* Tasks *
a: According to the deep brain stimulation abstract, which movement disorders is DBS an established therapy for?
b: Retype the part of the deep brain stimulation abstract starting with "Warren M. Grill, Pratt" and going on through "and network activity.".

* Provided passage *
--------

Warren M. Grill, Pratt School of Engineering, “Temporal Patterns of Deep Brain Stimulation: From Mechanisms to Therapeutic Innovation”
“Temporal Patterns of Deep Brain Stimulation: From Mechanisms to Therapeutic Innovation”
Deep brain stimulation (DBS) has developed from an experimental technique to an established therapy for the treatment of movement disorders including dystonia, essential tremor, and Parkinson’s disease. High-frequency stimulation results in outcomes similar to those resulting from ablative surgical lesions of target structures in the thalamus or basal ganglia, but debate remains over the effects of high frequency stimulation on neuronal and network activity.
I will present both computational and experimental studies that illuminate the cellular and network mechanisms of DBS. I first will review the effects of extracellular stimulation on the activity in CNS neurons and use these results to motivate of a hypothesis that DBS masks pathological oscillatory activity by regularizing the activity in neurons in the stimulated nucleus. Next, I will present experimental data from preclinical experiments in an animal model of Parkinson’s disease demonstrating that effective DBS suppresses abnormal oscillatory activity and that suppression of these oscillations is responsible for the observed behavioral effects. Third, I will present data from experiments in persons with Parkinson’s disease that demonstrate the importance of the regularization of neuronal activity in the efficacy of DBS. This new understanding has important implications for novel methods of stimulation, and I will conclude with the model-based design and clinical evaluation of novel temporal patterns of stimulation. The results demonstrate the utility of an entirely new dimension of neural stimulation parameters – the timing between stimulation pulses – to increase the efficacy and efficiency of stimulation.

--------

[Extracted rows]
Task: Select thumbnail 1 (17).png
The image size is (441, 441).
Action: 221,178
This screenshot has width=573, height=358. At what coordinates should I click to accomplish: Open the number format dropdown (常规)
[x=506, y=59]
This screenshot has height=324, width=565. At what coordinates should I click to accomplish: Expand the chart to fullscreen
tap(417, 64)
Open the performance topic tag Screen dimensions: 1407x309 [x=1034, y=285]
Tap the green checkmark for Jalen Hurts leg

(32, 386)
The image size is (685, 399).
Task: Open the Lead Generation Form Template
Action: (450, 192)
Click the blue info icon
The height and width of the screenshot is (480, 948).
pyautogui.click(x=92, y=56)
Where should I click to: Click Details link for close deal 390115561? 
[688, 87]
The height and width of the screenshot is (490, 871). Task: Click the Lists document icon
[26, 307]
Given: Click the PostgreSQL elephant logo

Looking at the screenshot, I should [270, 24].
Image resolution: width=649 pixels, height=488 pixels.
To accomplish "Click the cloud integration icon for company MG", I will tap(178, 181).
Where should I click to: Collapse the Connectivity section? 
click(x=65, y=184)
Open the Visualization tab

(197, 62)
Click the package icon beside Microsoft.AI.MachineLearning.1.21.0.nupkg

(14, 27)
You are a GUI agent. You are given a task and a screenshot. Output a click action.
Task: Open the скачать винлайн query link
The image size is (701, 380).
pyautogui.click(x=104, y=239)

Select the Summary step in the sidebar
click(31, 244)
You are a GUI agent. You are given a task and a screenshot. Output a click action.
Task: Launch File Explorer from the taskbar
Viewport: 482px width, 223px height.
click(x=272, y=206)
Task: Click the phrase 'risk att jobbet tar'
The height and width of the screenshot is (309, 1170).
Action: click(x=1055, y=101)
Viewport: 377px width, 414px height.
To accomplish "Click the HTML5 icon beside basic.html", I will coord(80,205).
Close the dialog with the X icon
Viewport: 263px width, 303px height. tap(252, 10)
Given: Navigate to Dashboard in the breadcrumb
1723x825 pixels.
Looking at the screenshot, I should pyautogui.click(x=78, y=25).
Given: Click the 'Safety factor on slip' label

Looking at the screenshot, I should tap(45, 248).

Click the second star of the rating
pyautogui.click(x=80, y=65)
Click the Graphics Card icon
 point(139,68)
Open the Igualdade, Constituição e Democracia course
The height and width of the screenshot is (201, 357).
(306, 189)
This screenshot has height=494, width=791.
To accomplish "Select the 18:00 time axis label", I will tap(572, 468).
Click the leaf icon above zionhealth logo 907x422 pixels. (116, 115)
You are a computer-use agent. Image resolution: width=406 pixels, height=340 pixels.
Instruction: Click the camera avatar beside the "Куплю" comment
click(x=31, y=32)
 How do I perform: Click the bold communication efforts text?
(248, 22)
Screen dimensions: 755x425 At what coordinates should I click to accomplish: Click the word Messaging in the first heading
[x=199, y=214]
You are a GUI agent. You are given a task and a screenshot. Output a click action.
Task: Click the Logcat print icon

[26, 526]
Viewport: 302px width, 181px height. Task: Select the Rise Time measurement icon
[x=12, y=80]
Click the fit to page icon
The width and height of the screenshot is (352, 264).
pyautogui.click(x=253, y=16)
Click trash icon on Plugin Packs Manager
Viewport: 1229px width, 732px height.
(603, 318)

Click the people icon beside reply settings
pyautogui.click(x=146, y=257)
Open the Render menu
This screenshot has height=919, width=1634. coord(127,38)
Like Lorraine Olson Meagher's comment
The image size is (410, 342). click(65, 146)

--------

* Solutions per task *
a: Dystonia, essential tremor, and Parkinson’s disease.

b:
Warren M. Grill, Pratt School of Engineering, “Temporal Patterns of Deep Brain Stimulation: From Mechanisms to Therapeutic Innovation”
“Temporal Patterns of Deep Brain Stimulation: From Mechanisms to Therapeutic Innovation”
Deep brain stimulation (DBS) has developed from an experimental technique to an established therapy for the treatment of movement disorders including dystonia, essential tremor, and Parkinson’s disease. High-frequency stimulation results in outcomes similar to those resulting from ablative surgical lesions of target structures in the thalamus or basal ganglia, but debate remains over the effects of high frequency stimulation on neuronal and network activity.